» 抜粋
%%

各国が中国からの調達先を切り替えるのは容易なことではありません。コスト、技術力、供給体制など、様々な要因が絡み合います。しかし、米中対立が深まる中、米国では既に安全保障に関わるインフラの見直しが加速しています。米下院国土安全保障委員会のオーガスト・フルーガー議員が指摘するように、「通信ハッキングだろうと太陽光システムの遠隔操作だろうと、中国共産党はわれわれのインフラを狙う手段を選ばない」という認識は、西側諸国で共有されつつあります。
日本のエネルギー安全保障における課題と対策
日本も例外ではありません。エネルギー資源に乏しい我が国にとって、再生可能エネルギーの導入は喫緊の課題ですが、その過程で国家安全保障を軽視することは許されません。
考えられる対策は以下の通りです。

%%

» データ項目
%%

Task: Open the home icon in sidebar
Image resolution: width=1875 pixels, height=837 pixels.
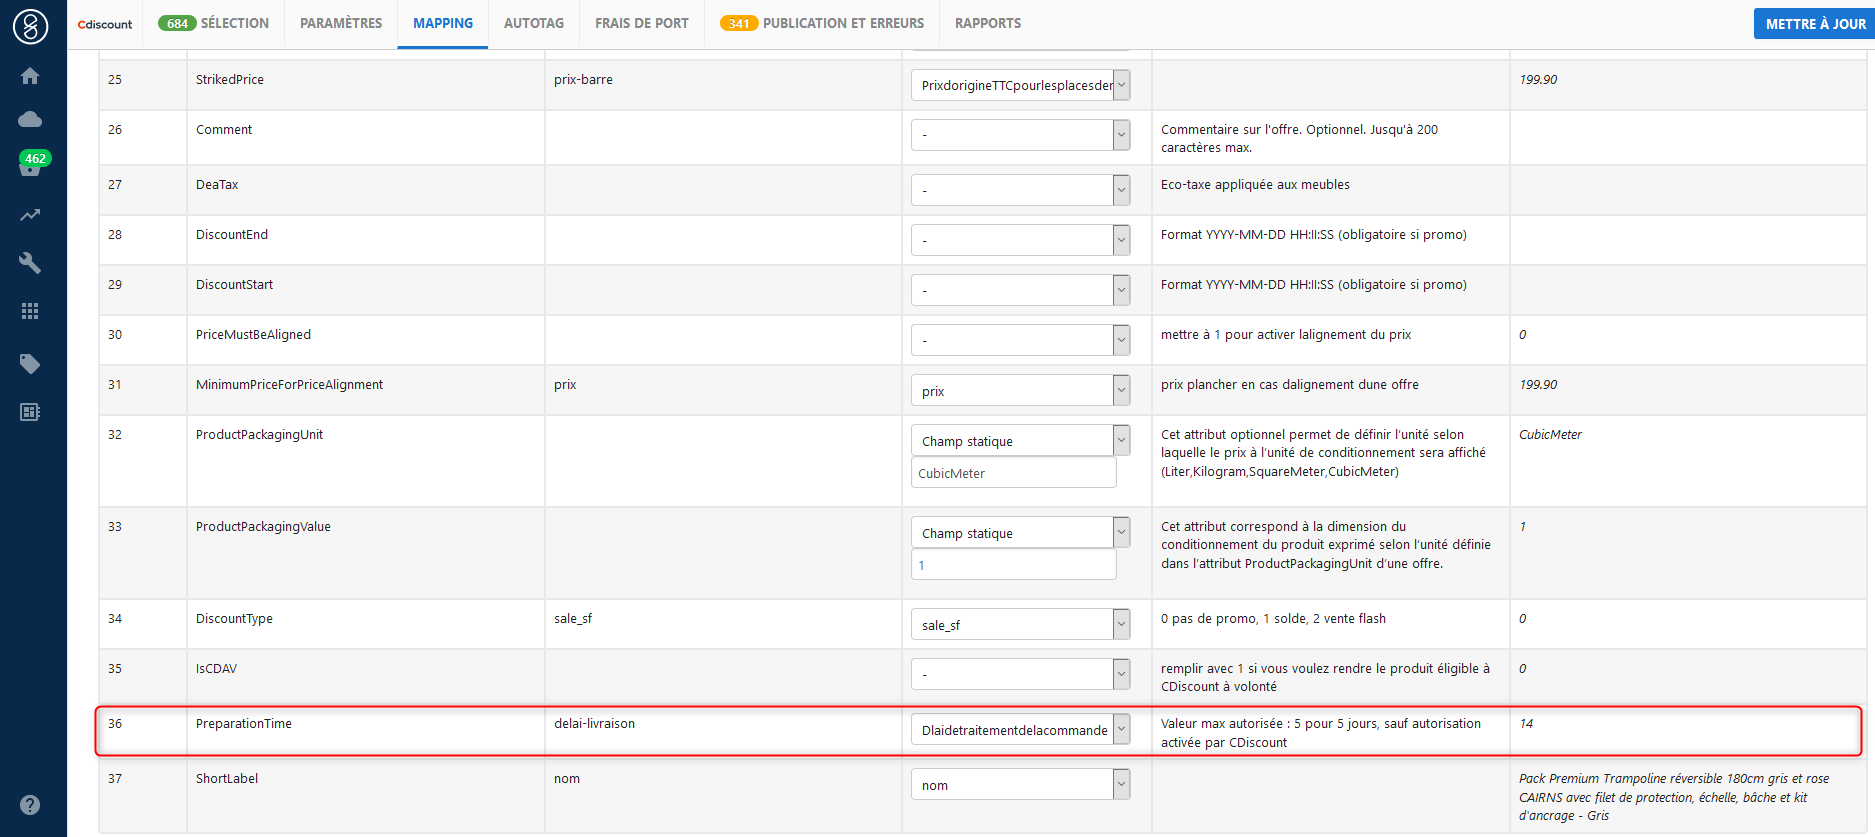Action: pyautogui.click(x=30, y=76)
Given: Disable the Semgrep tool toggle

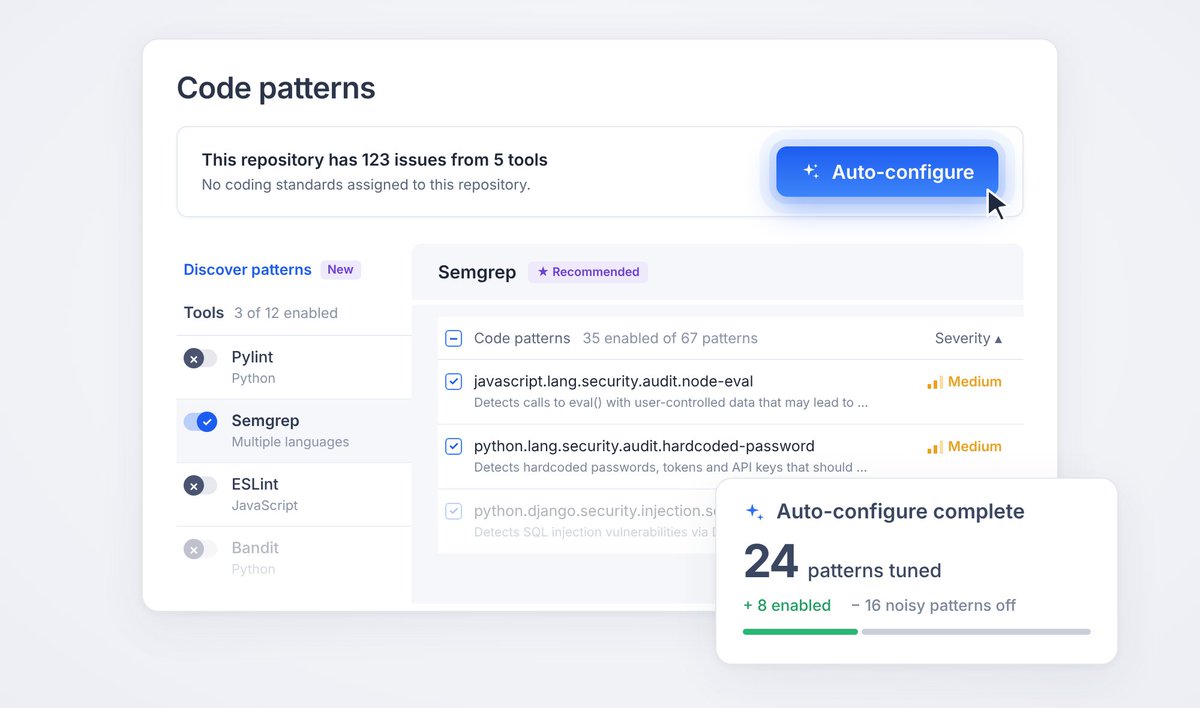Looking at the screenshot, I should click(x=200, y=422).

%%
%%

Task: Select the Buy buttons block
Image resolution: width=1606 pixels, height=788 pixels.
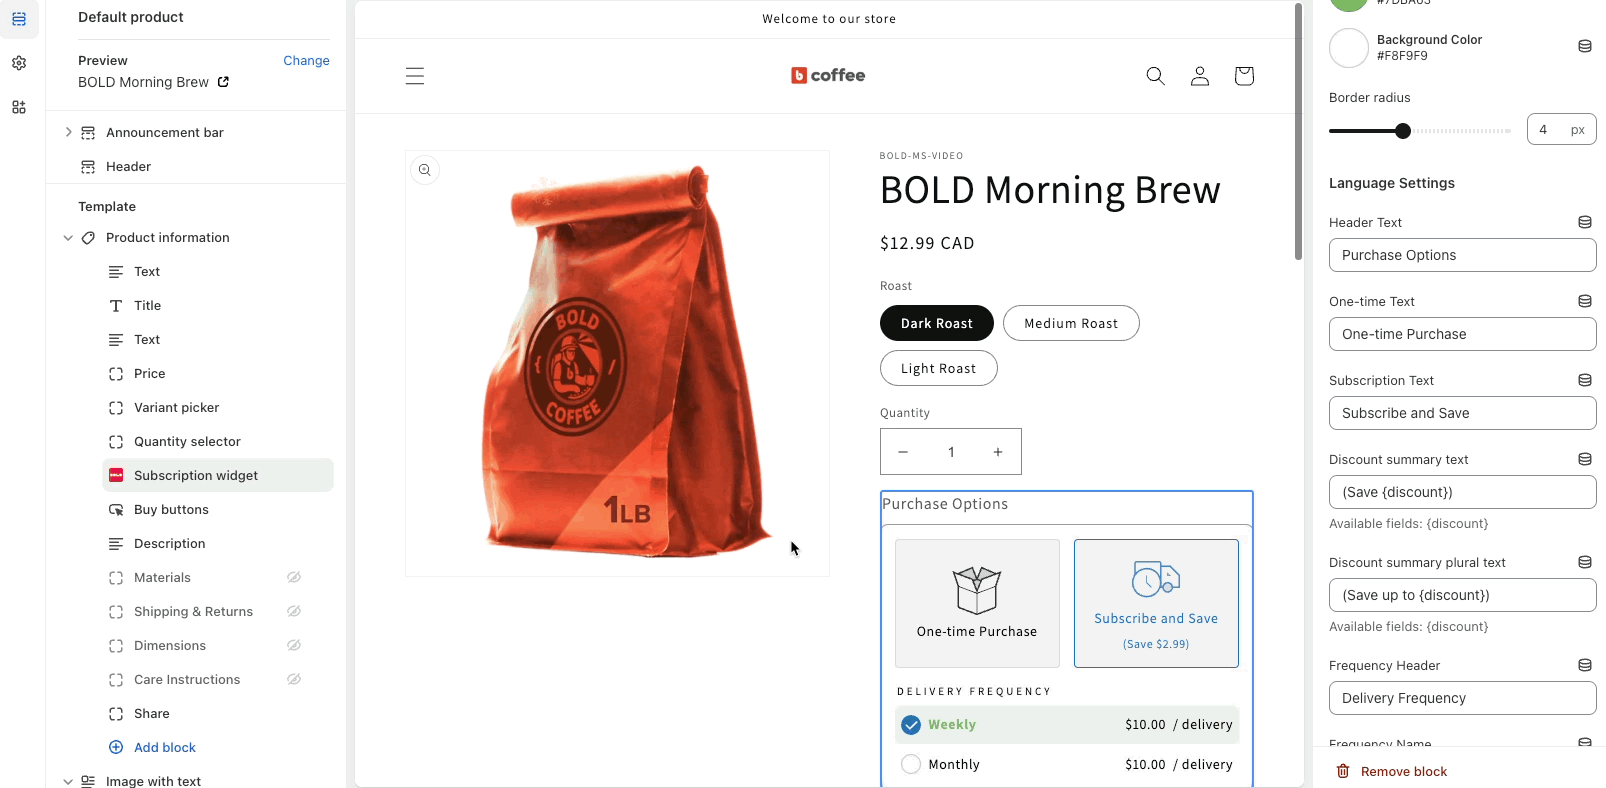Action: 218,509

%%

» 課題
抜粋の「各国が中国からの調達先を切り」から「考えられる対策は以下の通りです。」までを一字も変えずに書き写してください。

» 解答
各国が中国からの調達先を切り替えるのは容易なことではありません。コスト、技術力、供給体制など、様々な要因が絡み合います。しかし、米中対立が深まる中、米国では既に安全保障に関わるインフラの見直しが加速しています。米下院国土安全保障委員会のオーガスト・フルーガー議員が指摘するように、「通信ハッキングだろうと太陽光システムの遠隔操作だろうと、中国共産党はわれわれのインフラを狙う手段を選ばない」という認識は、西側諸国で共有されつつあります。
日本のエネルギー安全保障における課題と対策
日本も例外ではありません。エネルギー資源に乏しい我が国にとって、再生可能エネルギーの導入は喫緊の課題ですが、その過程で国家安全保障を軽視することは許されません。
考えられる対策は以下の通りです。